*** Begin section ***

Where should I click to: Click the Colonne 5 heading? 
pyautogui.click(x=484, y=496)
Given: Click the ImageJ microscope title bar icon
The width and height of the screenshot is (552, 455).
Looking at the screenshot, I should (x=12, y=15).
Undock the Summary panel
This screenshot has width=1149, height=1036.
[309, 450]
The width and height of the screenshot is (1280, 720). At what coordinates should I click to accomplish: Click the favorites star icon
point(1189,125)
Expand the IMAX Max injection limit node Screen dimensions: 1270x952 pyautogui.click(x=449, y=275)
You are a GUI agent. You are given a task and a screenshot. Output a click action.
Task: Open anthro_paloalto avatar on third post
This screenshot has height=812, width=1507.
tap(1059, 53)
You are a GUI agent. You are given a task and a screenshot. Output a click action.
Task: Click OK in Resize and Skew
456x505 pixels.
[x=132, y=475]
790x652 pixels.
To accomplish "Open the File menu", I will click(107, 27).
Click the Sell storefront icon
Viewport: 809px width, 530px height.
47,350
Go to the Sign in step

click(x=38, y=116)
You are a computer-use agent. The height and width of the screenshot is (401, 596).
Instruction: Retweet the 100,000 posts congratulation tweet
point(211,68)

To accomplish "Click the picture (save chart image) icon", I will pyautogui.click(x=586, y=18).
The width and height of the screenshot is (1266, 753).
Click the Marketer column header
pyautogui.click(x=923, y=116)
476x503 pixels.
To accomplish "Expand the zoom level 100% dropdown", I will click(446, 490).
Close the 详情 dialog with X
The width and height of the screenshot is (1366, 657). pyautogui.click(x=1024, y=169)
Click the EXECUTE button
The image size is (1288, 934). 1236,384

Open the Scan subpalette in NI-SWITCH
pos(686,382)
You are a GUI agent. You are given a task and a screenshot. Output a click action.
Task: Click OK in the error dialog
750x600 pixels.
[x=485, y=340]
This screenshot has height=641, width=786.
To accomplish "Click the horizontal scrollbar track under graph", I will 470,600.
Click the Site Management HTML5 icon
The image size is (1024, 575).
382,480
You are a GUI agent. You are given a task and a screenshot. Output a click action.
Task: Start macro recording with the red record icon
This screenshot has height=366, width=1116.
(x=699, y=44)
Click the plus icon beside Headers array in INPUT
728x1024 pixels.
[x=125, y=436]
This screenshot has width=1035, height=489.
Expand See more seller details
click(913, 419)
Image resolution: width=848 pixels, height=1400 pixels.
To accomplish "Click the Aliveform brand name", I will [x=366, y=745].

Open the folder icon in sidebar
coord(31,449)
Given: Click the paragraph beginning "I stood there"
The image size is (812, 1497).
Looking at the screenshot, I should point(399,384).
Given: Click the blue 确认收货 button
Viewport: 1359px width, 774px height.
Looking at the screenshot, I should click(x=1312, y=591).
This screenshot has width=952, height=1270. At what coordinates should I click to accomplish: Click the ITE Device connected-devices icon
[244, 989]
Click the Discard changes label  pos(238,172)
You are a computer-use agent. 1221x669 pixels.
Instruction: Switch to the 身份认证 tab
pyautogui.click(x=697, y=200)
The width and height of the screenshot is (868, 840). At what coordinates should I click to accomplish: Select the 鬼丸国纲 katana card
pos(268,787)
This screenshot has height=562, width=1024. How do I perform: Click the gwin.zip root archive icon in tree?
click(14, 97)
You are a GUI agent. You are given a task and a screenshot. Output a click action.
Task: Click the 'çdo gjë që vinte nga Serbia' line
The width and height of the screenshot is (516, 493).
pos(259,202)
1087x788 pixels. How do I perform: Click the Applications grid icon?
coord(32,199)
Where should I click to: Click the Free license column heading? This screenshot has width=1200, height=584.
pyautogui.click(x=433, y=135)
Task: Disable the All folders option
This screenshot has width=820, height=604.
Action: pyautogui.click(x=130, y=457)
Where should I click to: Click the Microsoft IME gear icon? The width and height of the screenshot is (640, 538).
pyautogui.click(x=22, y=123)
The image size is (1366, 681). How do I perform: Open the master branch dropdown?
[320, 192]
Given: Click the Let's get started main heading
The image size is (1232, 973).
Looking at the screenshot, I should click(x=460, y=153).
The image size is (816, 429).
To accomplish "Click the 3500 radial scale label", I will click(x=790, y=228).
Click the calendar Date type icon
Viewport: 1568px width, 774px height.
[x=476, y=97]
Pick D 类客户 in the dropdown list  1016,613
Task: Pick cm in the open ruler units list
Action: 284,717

*** End section ***

Transcribe the data above in its entirety, exactly.

- [Response for this exercise]:
Where should I click to: Click the Colonne 5 heading? 
pyautogui.click(x=484, y=496)
Given: Click the ImageJ microscope title bar icon
The width and height of the screenshot is (552, 455).
Looking at the screenshot, I should (x=12, y=15).
Undock the Summary panel
This screenshot has width=1149, height=1036.
[309, 450]
The width and height of the screenshot is (1280, 720). At what coordinates should I click to accomplish: Click the favorites star icon
point(1189,125)
Expand the IMAX Max injection limit node Screen dimensions: 1270x952 pyautogui.click(x=449, y=275)
You are a GUI agent. You are given a task and a screenshot. Output a click action.
Task: Open anthro_paloalto avatar on third post
This screenshot has height=812, width=1507.
tap(1059, 53)
You are a GUI agent. You are given a task and a screenshot. Output a click action.
Task: Click OK in Resize and Skew
456x505 pixels.
[x=132, y=475]
790x652 pixels.
To accomplish "Open the File menu", I will click(107, 27).
Click the Sell storefront icon
Viewport: 809px width, 530px height.
47,350
Go to the Sign in step

click(x=38, y=116)
You are a computer-use agent. The height and width of the screenshot is (401, 596).
Instruction: Retweet the 100,000 posts congratulation tweet
point(211,68)

To accomplish "Click the picture (save chart image) icon", I will pyautogui.click(x=586, y=18).
The width and height of the screenshot is (1266, 753).
Click the Marketer column header
pyautogui.click(x=923, y=116)
476x503 pixels.
To accomplish "Expand the zoom level 100% dropdown", I will click(446, 490).
Close the 详情 dialog with X
The width and height of the screenshot is (1366, 657). pyautogui.click(x=1024, y=169)
Click the EXECUTE button
The image size is (1288, 934). 1236,384

Open the Scan subpalette in NI-SWITCH
pos(686,382)
You are a GUI agent. You are given a task and a screenshot. Output a click action.
Task: Click OK in the error dialog
750x600 pixels.
[x=485, y=340]
This screenshot has height=641, width=786.
To accomplish "Click the horizontal scrollbar track under graph", I will 470,600.
Click the Site Management HTML5 icon
The image size is (1024, 575).
382,480
You are a GUI agent. You are given a task and a screenshot. Output a click action.
Task: Start macro recording with the red record icon
This screenshot has height=366, width=1116.
(x=699, y=44)
Click the plus icon beside Headers array in INPUT
728x1024 pixels.
[x=125, y=436]
This screenshot has width=1035, height=489.
Expand See more seller details
click(913, 419)
Image resolution: width=848 pixels, height=1400 pixels.
To accomplish "Click the Aliveform brand name", I will [x=366, y=745].

Open the folder icon in sidebar
coord(31,449)
Given: Click the paragraph beginning "I stood there"
The image size is (812, 1497).
Looking at the screenshot, I should point(399,384).
Given: Click the blue 确认收货 button
Viewport: 1359px width, 774px height.
Looking at the screenshot, I should click(x=1312, y=591).
This screenshot has width=952, height=1270. At what coordinates should I click to accomplish: Click the ITE Device connected-devices icon
[244, 989]
Click the Discard changes label  pos(238,172)
You are a computer-use agent. 1221x669 pixels.
Instruction: Switch to the 身份认证 tab
pyautogui.click(x=697, y=200)
The width and height of the screenshot is (868, 840). At what coordinates should I click to accomplish: Select the 鬼丸国纲 katana card
pos(268,787)
This screenshot has height=562, width=1024. How do I perform: Click the gwin.zip root archive icon in tree?
click(14, 97)
You are a GUI agent. You are given a task and a screenshot. Output a click action.
Task: Click the 'çdo gjë që vinte nga Serbia' line
The width and height of the screenshot is (516, 493).
pos(259,202)
1087x788 pixels. How do I perform: Click the Applications grid icon?
coord(32,199)
Where should I click to: Click the Free license column heading? This screenshot has width=1200, height=584.
pyautogui.click(x=433, y=135)
Task: Disable the All folders option
This screenshot has width=820, height=604.
Action: pyautogui.click(x=130, y=457)
Where should I click to: Click the Microsoft IME gear icon? The width and height of the screenshot is (640, 538).
pyautogui.click(x=22, y=123)
The image size is (1366, 681). How do I perform: Open the master branch dropdown?
[320, 192]
Given: Click the Let's get started main heading
The image size is (1232, 973).
Looking at the screenshot, I should click(x=460, y=153).
The image size is (816, 429).
To accomplish "Click the 3500 radial scale label", I will click(x=790, y=228).
Click the calendar Date type icon
Viewport: 1568px width, 774px height.
[x=476, y=97]
Pick D 类客户 in the dropdown list  1016,613
Task: Pick cm in the open ruler units list
Action: 284,717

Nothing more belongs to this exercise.